Polres Pamekasan memeriksa 16 orang penyelenggara pemilu terkait dengan kasus pemotongan anggaran operasional tempat pemungutan suara (TPS) di sejumlah kecamatan di daerah itu.

Menurut Kapolres Pamekasan AKBP Jazuli Dani Iriawan, 16 penyelenggara pemilu itu terdiri atas Komisi Pemilihan Umum (KPU) Kabupaten Pamekasan, ketua panitia pemilihan kecamatan (PPK), bendahara KPU, dan ketua kelompok penyelenggara pemungutan suara (KPPS).

"Kalau yang dari KPU yang telah kami mintai keterangan adalah Ketua KPU Pamekasan Halili, lalu bendahara KPU, enam ketua PPK dan delapan ketua KPPS," kata AKBP Jazuli di Pamekasan, Rabu.

Kapolres menjelaskan bahwa kasus pemotongan dana operasional TPS pada Pemilu 2024 terendus petugas setelah ada anggota KPPS yang melapor ke kepolisian karena tidak terima dengan kebijakan tersebut.

Besaran dana yang dipotong antara Rp900 ribu dan Rp1 juta.

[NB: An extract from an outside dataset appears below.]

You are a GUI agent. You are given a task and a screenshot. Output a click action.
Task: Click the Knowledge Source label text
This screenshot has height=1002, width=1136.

Bagi TPS yang dipotong itu, tidak dibebani kewajiban untuk melaporkan penggunaan anggaran keuangan.

Berdasarkan pemetaan awal oleh petugas, dari hasil penyelidikan di lapangan, dugaan pemotongan biaya operasional TPS itu terjadi di lima kecamatan, yakni Kecamatan Larangan, Pakong, Palengaan, Proppo, dan Kecamatan Pasean.

"Dari lima kecamatan ini, total penyelenggara yang kami agendakan untuk pemeriksaan sebanyak 56 orang. Akan tetapi, hingga saat ini baru terealisasi 16 orang," katanya.

Sebanyak 40 orang lainnya, lanjut dia, akan dilakukan secara bertahap di Mapolres Pamekasan.

Kabar yang beredar di kalangan institusi penyelenggara pemilu di Kabupaten Pamekasan menyebutkan bahwa pemotongan anggaran TPS itu atas perintah KPU Kabupaten Pamekasan.

Namun, Ketua KPU Halili membantah kabar itu. Dia mengatakan bahwa pemotongan tersebut tanpa sepengetahuan institusi penyelenggara pemilu di tingkat kabupaten.